だが俺は構わなかった。ベッドに腰かけてしゃんと背を伸ばすと、素っ気ない態度の同期に向かって言った。
「アディー、昨日は悪かった」
自分の気持ちを間違いなくそのまま伝えられるよう、考え考え言葉を続けた。
「余計なことまで言っちまったかもしれないけど――お前のことを本気で心配してる人間がいるってことだけ、ほんの少しでもいいから気に留めといて欲しいんだ」
アディーは着替えをする手を止めてじっと俺を見ていたが、やがて小さく頷いて口を開いた。
「……俺も昨日、お前に言われたことを色々と考えたよ――確かに不義理だったよ。自分でもよく分かってるんだけどな……」
ワックスがかけられて鈍く光っているリノリウム張りの床に目を落としながら、自戒めいて呟くようにそう言ったアディーは、顔を上げると俺に目を向けて申し訳なさそうに小さく笑った。
「心配かけてごめん」
「頼むから、後ろから刺されたなんてことにだけはならないでくれよ」
俺は真顔を作って大袈裟にそう念を押した。アディーはいつものように屈託のない笑顔を見せると、「気をつけるよ」と請け合った。
よし! これで仲直りだ。
俺は寝不足にもかかわらず晴れ晴れとした気分でベッドから立ち上がった。やっぱり、いつまでもぎすぎすしているのは気分も悪いし性に合わない。
昨日の夜に机に叩きつけていたノートやファイルをヘルメットバッグにしまって出勤準備をしているアディーの様子にも、一晩中続いた緊張状態が解けてほっとしているような雰囲気が窺えた。
アディーの女性関係は、これから少しは変わるだろうか……?
何とはなしにそんなことを考えながら自分のロッカーを開ける。ハンガーに掛かったフライトスーツを取り出した俺の頭に、突如名案が閃いた。

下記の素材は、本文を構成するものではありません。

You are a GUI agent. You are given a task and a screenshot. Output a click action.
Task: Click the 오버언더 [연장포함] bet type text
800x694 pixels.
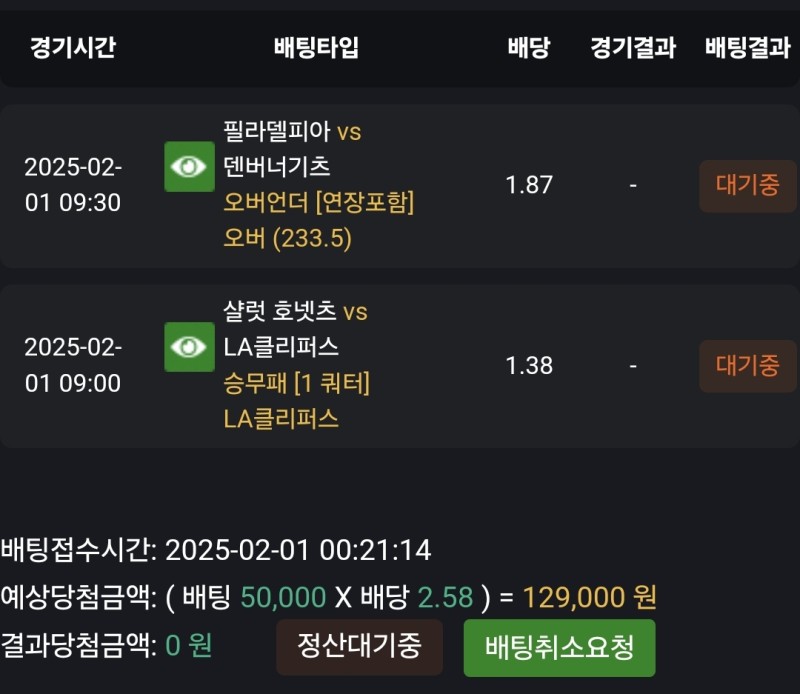pyautogui.click(x=319, y=203)
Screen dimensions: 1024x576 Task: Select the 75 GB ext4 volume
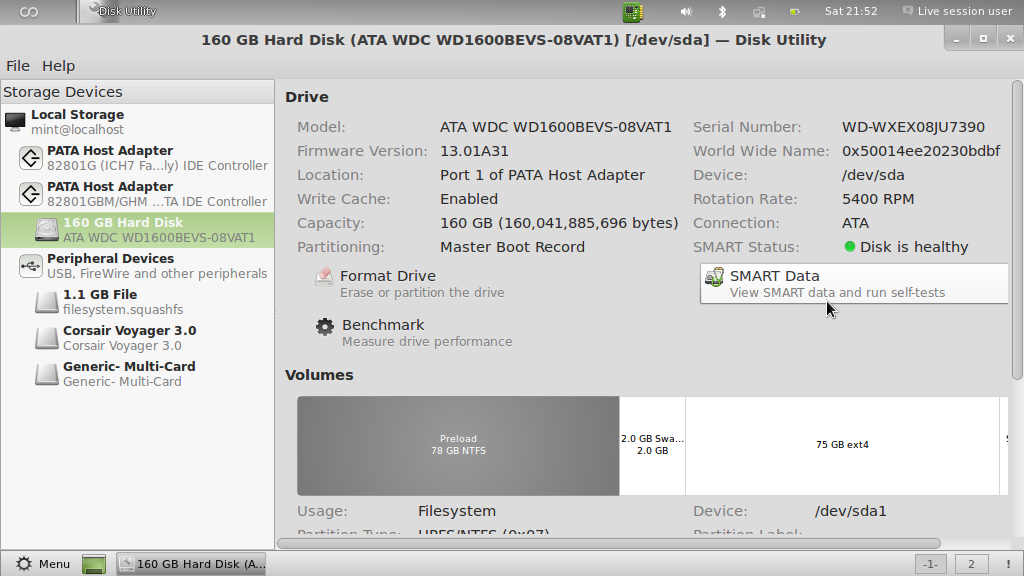coord(842,445)
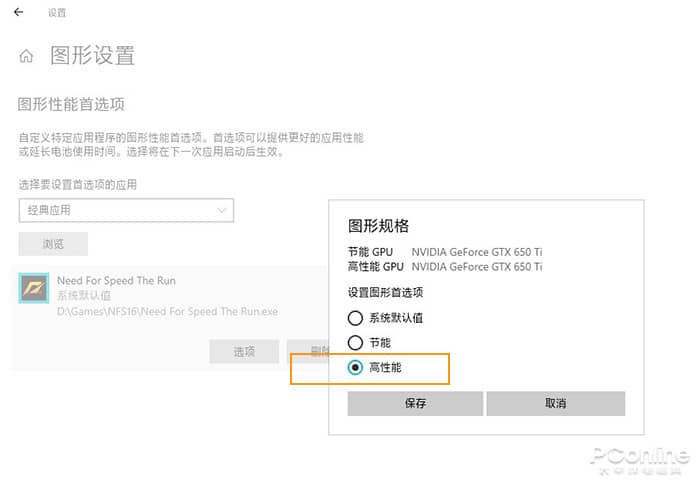Click the 图形规格 dialog heading
The image size is (700, 483).
coord(379,226)
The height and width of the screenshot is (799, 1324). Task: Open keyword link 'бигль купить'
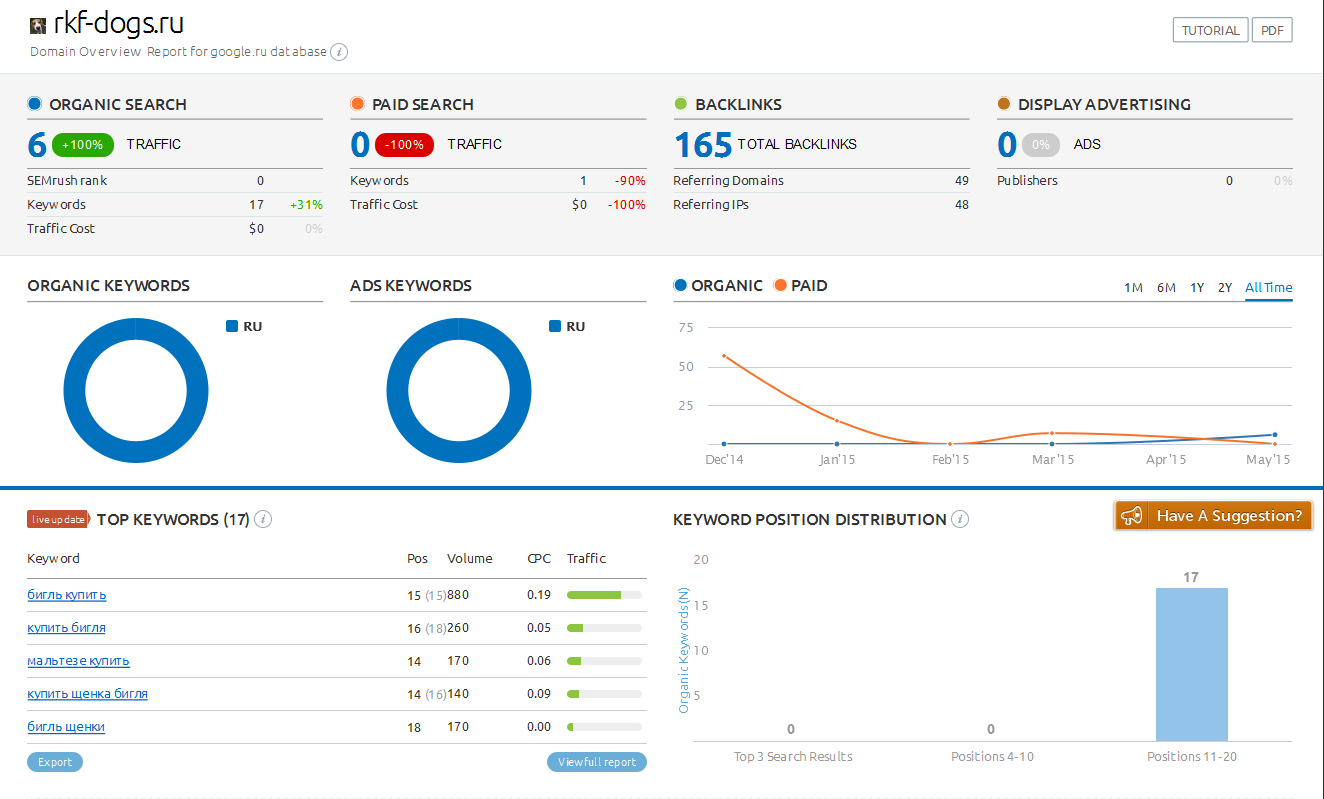pos(67,595)
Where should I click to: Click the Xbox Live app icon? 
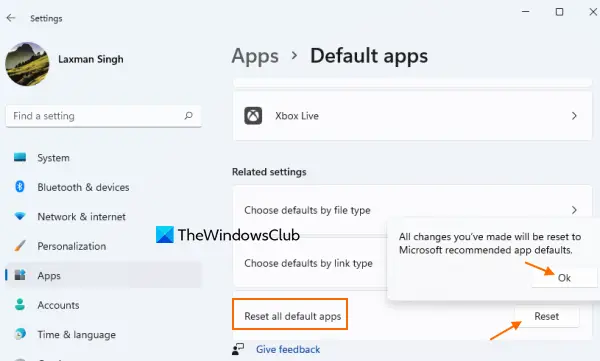253,116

自分でも上出来と思えるくらいの意外な発想だ。灯台下暗しとはこのことだった!
俺は嬉々として後ろを振り返った。
「今思いついたんだけど」
アディーが何事かと手を止めて怪訝そうに顔を上げる。
「お前、マダムからは足を洗って、モッちゃんなんてどうだ?」
「モッちゃん?!」
アディーは素っ頓狂な声を上げた。俺は自信を見せて大きく頷いた。
「あの肝っ玉母ちゃん的な懐の深さなら、きっと迷えるお前をがっちり受け止めてくれるはずだと思うぞ。胸は小さそうだけど」
アディーは俺をまじまじと見た後、何とも言えない曖昧な表情になって額に手をやり、そのまま無造作に髪を掻きむしった。
「まったく――ほんとに得な性格してるよな、お前は」
「そうか?」
何を褒められたのか良くは分からないが、とにかくこの思いつきは我ながら名案だと思う。いつも髪と年齢のことで応酬しているアディーとモッちゃんだ。『喧嘩するほど仲がいい』と言うではないか。なかなかぴったりな取り合わせに違いない。よし、これからはこの線で押していこう。

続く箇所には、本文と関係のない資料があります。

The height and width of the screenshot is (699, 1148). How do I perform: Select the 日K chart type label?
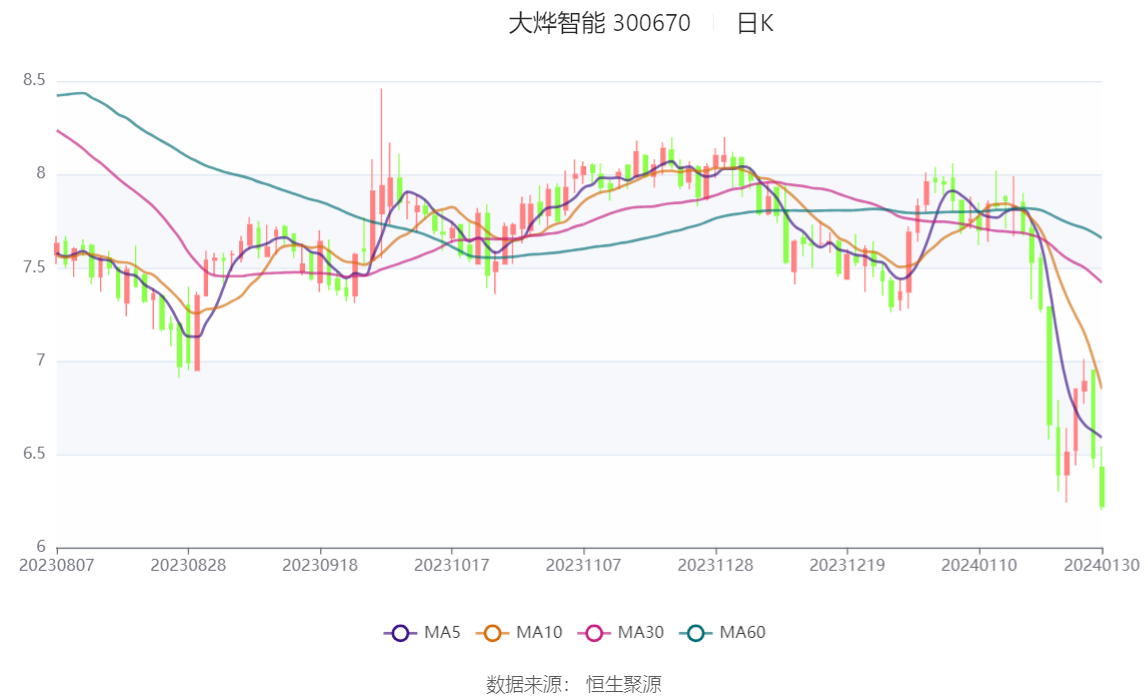point(755,24)
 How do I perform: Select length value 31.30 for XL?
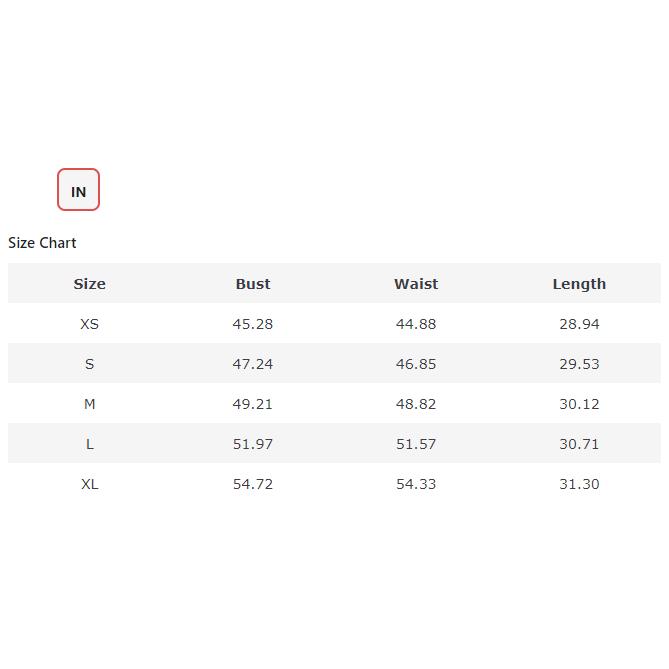pos(579,484)
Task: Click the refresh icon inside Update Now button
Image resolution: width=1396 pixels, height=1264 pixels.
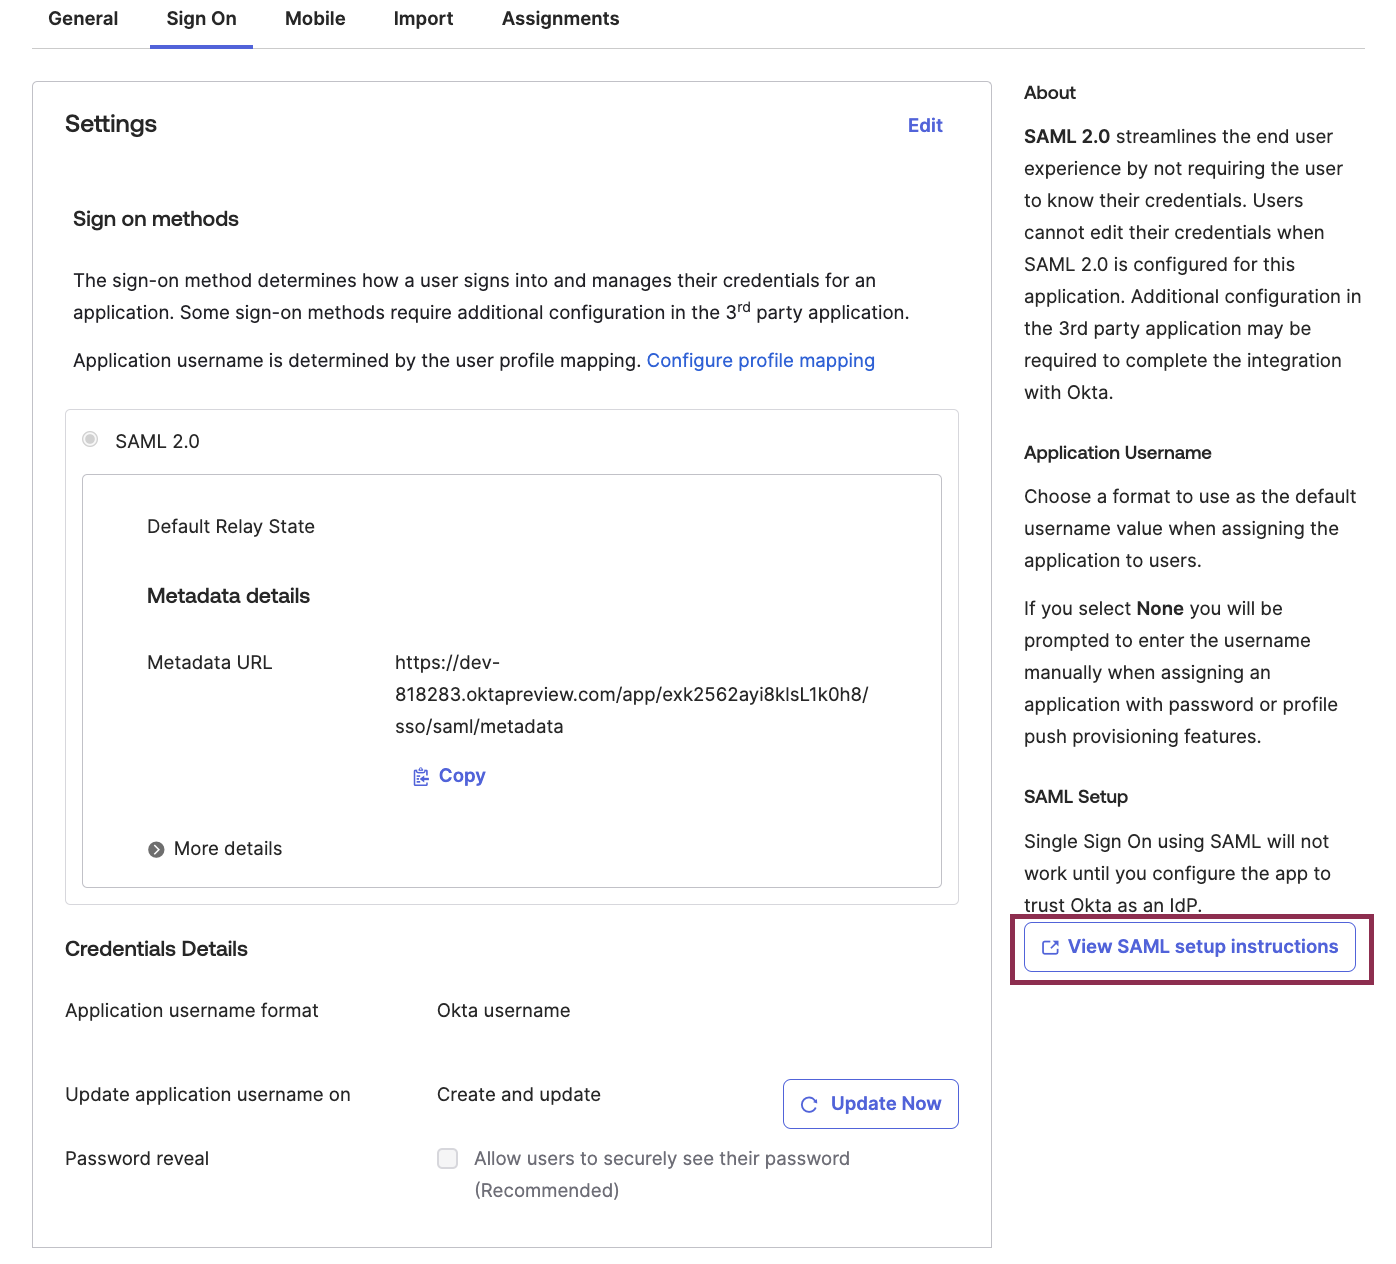Action: coord(807,1104)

「余計なことしないでくれよ」と困り顔で呟くアディーに一応は頷いておいて、俺は大きなあくびをひとつするとうんと伸びをしながら喚いた。
「ああもう、昨日はおかげで一睡もできなかったぞ!」
「その割には、いびきが聞こえてきた時もあったけど?」
「とにかく酷い寝不足だ」
「俺も」
アディーは苦笑しながら同意し、改めて気を取り直したように続けた。
「今日一日、気をつけていこうぜ」
「おう!」
起床ラッパが鳴り響くと同時にけたたましく鳴り始めた目覚まし時計を止めて、支度を整えた俺とアディーは連れ立って早々と部屋を出た。そしてうっすらと朝焼けの残る空の下、まだ人もまばらな基地の大通りを幹部食堂へ向かって自転車を走らせたのだった。